<<<<
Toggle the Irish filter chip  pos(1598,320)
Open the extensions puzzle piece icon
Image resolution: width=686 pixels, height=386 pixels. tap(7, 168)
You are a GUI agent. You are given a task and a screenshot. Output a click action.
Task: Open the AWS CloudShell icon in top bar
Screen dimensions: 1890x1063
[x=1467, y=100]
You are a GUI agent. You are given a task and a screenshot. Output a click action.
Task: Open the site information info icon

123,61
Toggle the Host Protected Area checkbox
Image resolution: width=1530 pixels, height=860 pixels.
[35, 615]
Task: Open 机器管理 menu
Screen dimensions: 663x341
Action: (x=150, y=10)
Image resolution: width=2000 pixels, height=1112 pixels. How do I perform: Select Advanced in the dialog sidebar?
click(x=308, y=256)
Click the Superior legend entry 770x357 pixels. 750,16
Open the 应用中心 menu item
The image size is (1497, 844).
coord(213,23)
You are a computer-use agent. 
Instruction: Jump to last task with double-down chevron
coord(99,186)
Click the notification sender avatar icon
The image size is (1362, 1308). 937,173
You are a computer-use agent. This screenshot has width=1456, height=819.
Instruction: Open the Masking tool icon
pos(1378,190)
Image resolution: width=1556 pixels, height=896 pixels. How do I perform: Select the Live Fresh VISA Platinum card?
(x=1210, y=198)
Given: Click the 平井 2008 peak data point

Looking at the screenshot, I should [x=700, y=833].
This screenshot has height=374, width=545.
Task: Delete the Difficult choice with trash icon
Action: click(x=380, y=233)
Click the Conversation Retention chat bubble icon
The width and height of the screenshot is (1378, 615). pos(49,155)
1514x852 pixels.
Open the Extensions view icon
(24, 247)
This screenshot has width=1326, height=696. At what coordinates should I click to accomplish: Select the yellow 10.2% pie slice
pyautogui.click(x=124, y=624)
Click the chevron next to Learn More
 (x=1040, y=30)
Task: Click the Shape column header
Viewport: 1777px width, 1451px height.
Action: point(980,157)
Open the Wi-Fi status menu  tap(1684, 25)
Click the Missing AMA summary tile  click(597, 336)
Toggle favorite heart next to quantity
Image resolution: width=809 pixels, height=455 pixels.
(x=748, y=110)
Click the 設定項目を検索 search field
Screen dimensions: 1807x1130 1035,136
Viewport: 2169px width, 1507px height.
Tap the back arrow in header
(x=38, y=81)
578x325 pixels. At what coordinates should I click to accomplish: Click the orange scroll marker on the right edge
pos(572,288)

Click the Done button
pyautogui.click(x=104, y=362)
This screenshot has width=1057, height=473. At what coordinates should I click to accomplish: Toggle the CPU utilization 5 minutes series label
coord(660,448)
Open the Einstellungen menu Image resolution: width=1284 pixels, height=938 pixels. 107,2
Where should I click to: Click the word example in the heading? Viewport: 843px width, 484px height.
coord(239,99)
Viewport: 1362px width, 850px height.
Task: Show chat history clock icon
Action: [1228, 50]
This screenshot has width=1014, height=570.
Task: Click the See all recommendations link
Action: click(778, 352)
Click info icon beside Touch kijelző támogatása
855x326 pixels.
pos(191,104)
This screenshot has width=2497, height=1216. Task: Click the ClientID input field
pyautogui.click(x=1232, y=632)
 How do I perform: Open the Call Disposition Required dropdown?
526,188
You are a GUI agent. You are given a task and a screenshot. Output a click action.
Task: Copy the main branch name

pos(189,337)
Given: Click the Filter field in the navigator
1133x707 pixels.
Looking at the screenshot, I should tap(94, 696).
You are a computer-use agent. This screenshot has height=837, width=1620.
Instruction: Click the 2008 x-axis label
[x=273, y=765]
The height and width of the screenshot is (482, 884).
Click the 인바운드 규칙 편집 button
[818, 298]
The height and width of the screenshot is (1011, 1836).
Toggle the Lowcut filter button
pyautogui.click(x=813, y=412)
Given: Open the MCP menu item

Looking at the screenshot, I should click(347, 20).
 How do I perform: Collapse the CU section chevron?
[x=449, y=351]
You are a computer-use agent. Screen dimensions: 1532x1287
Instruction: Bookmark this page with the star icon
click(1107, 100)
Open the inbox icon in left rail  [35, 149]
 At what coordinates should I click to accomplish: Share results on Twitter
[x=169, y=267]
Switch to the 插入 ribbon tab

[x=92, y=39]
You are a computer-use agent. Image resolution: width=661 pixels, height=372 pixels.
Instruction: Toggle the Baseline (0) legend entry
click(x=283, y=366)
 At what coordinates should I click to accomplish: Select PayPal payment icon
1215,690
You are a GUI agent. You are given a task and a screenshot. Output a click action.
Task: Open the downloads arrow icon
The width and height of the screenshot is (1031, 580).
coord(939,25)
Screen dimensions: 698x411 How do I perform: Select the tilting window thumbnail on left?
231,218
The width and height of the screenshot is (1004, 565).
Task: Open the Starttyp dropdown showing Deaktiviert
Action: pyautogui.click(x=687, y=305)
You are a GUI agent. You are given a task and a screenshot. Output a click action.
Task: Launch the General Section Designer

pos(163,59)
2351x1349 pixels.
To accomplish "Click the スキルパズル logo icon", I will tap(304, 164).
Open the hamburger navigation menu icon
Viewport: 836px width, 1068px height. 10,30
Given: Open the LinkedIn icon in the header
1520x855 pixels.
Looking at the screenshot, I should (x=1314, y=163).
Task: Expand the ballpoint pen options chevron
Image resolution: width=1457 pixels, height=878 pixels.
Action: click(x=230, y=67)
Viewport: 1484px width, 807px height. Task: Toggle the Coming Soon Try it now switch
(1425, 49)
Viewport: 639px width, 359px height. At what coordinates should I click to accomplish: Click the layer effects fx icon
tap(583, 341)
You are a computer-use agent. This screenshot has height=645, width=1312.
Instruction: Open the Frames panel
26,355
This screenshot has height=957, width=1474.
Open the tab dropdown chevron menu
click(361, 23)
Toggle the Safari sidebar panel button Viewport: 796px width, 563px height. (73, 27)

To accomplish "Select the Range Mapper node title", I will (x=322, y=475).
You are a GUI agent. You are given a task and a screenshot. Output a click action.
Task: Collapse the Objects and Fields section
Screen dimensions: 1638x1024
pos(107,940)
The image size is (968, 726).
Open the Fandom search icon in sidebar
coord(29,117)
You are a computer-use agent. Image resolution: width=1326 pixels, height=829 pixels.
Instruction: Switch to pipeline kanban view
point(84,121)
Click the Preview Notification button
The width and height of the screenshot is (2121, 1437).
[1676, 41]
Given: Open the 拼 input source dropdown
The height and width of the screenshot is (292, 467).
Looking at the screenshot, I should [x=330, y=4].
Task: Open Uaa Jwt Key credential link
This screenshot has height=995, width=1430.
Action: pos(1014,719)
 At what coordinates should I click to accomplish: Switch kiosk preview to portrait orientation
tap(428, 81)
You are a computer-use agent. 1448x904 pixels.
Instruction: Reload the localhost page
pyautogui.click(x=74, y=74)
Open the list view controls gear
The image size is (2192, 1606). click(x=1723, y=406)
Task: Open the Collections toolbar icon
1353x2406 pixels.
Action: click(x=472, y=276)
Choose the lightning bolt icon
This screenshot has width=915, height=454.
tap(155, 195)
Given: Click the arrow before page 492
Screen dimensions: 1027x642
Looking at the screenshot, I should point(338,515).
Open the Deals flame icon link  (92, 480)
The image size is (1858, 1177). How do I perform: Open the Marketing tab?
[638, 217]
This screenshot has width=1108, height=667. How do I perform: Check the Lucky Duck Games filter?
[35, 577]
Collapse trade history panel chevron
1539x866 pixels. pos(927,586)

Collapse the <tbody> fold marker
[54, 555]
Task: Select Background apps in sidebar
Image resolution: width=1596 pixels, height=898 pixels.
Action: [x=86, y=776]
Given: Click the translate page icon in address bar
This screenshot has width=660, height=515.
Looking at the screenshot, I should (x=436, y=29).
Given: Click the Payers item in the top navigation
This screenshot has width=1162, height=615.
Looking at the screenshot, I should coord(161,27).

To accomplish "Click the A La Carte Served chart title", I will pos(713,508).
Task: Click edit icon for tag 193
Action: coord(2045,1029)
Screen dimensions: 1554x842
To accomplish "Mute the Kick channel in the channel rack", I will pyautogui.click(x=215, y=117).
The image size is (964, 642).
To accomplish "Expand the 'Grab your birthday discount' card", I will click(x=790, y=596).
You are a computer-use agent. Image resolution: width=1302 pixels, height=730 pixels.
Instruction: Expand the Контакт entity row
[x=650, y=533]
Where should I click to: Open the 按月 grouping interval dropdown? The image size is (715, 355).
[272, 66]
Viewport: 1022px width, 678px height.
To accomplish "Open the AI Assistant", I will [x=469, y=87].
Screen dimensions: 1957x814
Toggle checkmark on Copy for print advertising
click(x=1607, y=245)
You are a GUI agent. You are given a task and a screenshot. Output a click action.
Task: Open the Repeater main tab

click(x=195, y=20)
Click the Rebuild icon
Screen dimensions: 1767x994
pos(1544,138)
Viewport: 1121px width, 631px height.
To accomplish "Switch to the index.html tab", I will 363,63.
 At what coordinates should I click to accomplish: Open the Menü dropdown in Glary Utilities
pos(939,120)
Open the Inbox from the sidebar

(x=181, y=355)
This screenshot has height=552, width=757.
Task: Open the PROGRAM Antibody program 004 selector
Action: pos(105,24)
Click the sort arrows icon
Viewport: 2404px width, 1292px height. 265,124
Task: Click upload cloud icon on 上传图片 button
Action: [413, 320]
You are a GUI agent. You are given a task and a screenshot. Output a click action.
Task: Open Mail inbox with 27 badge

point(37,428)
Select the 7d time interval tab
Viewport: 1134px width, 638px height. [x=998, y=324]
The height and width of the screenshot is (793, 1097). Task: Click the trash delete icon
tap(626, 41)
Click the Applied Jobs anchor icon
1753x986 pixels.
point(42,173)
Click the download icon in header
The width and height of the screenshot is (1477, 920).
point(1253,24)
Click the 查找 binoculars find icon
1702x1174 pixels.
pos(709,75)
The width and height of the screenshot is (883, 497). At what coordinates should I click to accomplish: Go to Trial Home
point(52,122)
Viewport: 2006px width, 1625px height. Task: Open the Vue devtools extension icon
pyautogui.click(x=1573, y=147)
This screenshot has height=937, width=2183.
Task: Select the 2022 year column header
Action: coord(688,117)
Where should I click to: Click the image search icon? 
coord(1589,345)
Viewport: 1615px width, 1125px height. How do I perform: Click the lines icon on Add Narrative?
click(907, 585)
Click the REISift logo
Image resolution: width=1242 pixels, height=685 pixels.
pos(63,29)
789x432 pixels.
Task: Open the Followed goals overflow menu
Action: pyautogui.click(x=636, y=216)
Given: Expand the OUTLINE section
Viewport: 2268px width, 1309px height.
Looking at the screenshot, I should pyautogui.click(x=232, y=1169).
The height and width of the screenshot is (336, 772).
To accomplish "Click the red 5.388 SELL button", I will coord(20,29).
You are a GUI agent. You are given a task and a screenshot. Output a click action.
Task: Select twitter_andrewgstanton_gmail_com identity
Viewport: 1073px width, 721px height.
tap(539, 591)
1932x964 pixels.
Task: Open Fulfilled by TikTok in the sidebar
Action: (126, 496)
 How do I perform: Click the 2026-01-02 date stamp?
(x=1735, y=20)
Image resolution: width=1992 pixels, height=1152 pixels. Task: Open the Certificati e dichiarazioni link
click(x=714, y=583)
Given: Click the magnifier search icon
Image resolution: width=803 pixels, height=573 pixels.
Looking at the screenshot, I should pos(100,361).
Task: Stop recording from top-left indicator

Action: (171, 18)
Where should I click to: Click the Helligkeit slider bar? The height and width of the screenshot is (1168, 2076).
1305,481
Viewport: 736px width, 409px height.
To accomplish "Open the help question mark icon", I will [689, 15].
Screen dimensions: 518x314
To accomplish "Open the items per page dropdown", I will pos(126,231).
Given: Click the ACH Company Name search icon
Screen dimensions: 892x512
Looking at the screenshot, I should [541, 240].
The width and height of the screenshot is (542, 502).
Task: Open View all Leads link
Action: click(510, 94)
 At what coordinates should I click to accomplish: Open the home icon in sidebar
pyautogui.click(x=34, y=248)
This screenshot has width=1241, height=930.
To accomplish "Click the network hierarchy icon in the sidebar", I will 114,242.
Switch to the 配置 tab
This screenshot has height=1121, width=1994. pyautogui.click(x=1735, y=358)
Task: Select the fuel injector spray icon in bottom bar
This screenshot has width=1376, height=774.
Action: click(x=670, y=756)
>>>>
(TRY IT) For the lines above, output exactly those from the line containing "Open the tab dropdown chevron menu" through the line containing "Task: Collapse the Objects and Fields section", and skip the others.

(FINISHED EXERCISE)
Open the tab dropdown chevron menu
click(361, 23)
Toggle the Safari sidebar panel button Viewport: 796px width, 563px height. (73, 27)

To accomplish "Select the Range Mapper node title", I will (x=322, y=475).
You are a GUI agent. You are given a task and a screenshot. Output a click action.
Task: Collapse the Objects and Fields section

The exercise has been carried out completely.